● What the exercise asks: Update the records starting at the line that contains "Task: Click the" and ending at the end of the records, replacing "dropdown" with "drop-down menu" and changing nothing else. Leave the pictures out of your answer.

■ ■ ■ ■

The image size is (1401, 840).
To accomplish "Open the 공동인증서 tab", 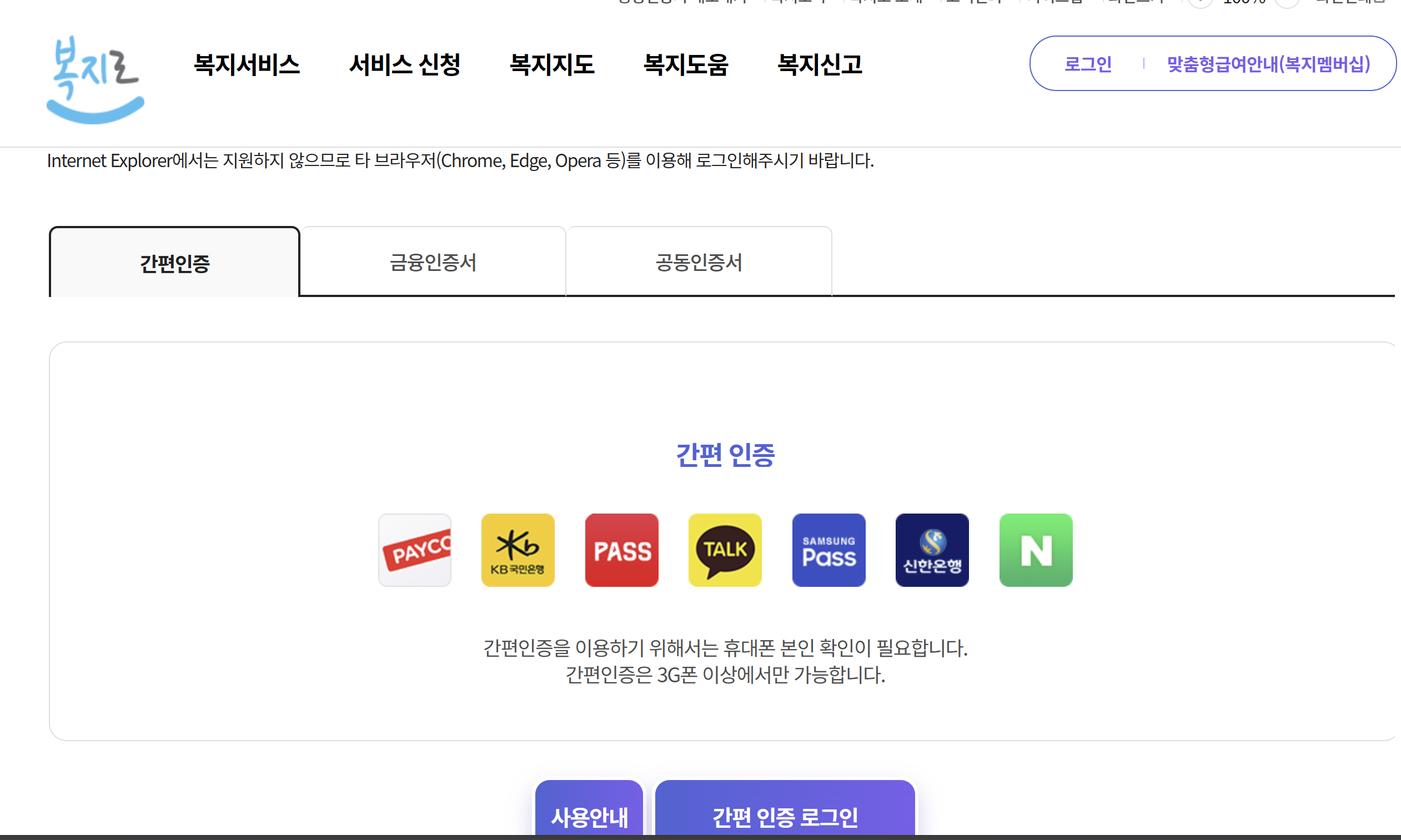I will [699, 261].
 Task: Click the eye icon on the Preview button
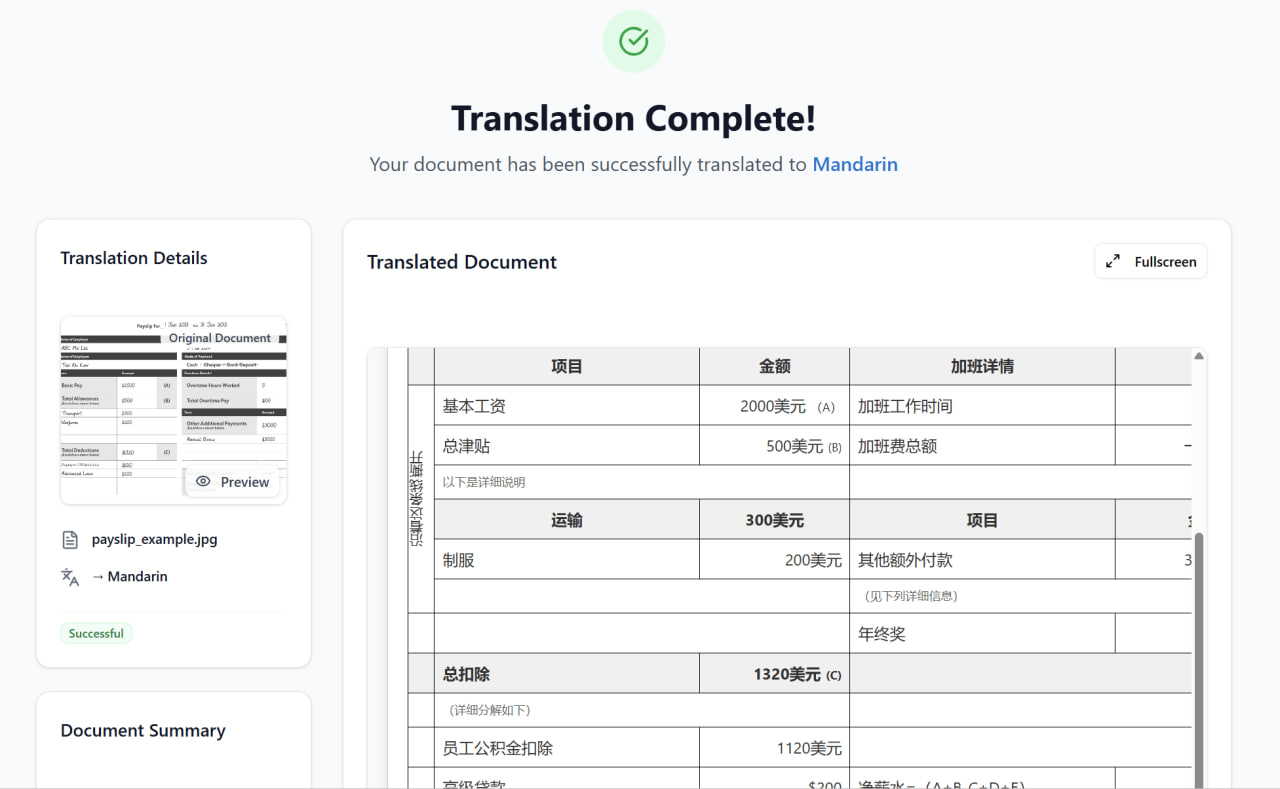[203, 482]
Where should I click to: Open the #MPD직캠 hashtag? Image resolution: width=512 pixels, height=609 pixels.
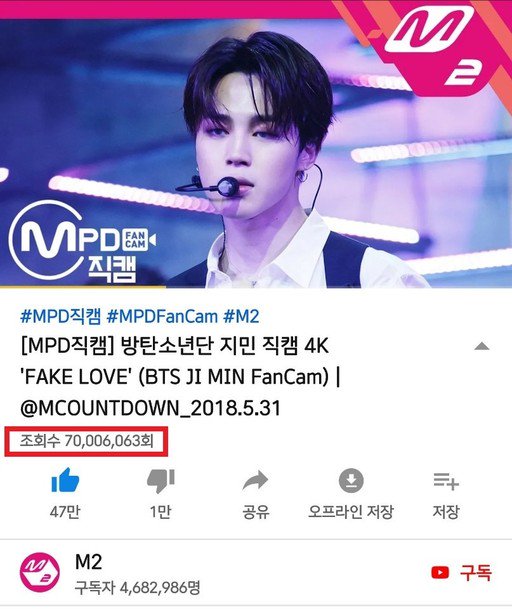click(61, 316)
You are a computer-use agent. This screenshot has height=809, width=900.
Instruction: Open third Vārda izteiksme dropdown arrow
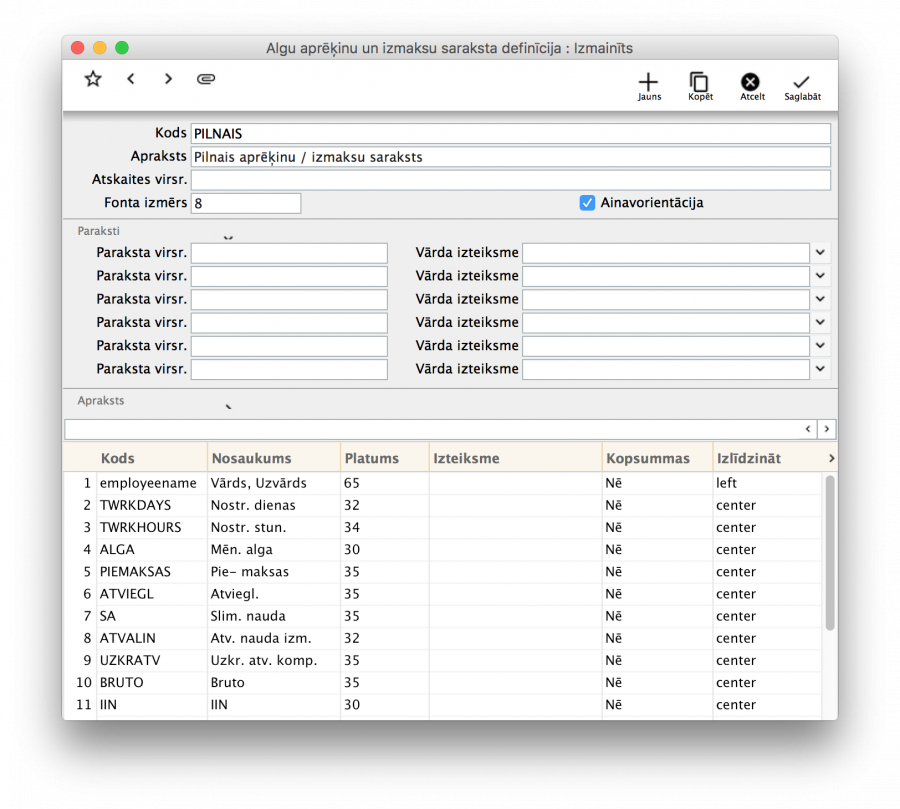click(820, 299)
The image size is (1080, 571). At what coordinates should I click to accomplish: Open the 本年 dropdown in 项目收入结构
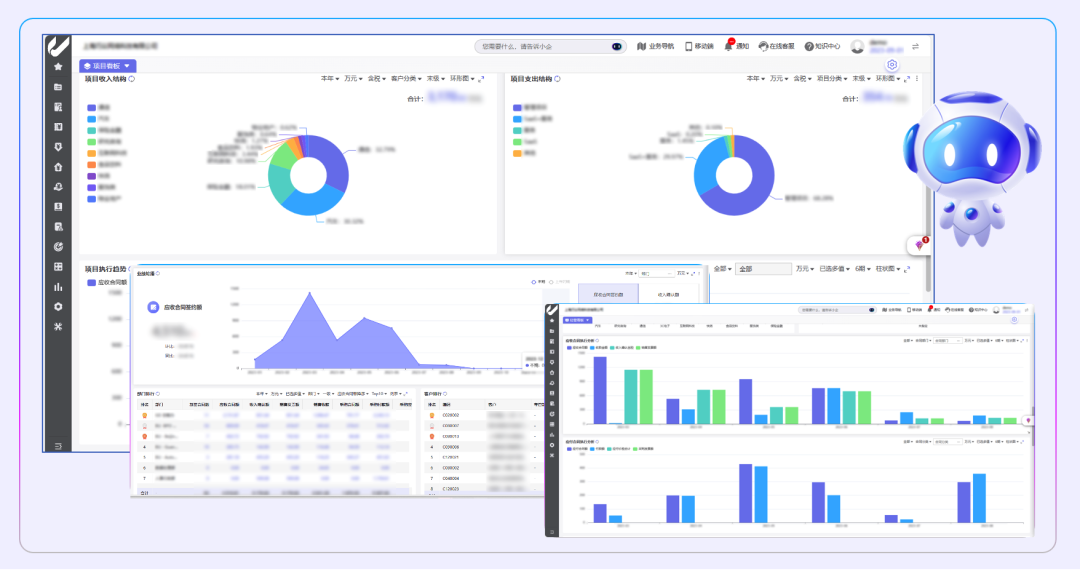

■ ■ ■ ■

● Complete response:
 Task: Click the eye icon on the Preview button
[203, 482]
Where should I click to: Open the #MPD직캠 hashtag? Image resolution: width=512 pixels, height=609 pixels.
click(61, 316)
You are a computer-use agent. This screenshot has height=809, width=900.
Instruction: Open third Vārda izteiksme drop-down menu arrow
click(820, 299)
The image size is (1080, 571). At what coordinates should I click to accomplish: Open the 本年 drop-down menu in 项目收入结构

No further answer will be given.